**JOB:** Transcribe the material below line for line, keeping every character and space unchanged.

━━━━

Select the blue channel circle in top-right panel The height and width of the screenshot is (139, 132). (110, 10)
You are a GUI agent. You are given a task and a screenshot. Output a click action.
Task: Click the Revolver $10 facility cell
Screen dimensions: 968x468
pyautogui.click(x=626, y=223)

━━━━

**REPLY TO THE TASK:**
Select the blue channel circle in top-right panel The height and width of the screenshot is (139, 132). (110, 10)
You are a GUI agent. You are given a task and a screenshot. Output a click action.
Task: Click the Revolver $10 facility cell
Screen dimensions: 968x468
pyautogui.click(x=626, y=223)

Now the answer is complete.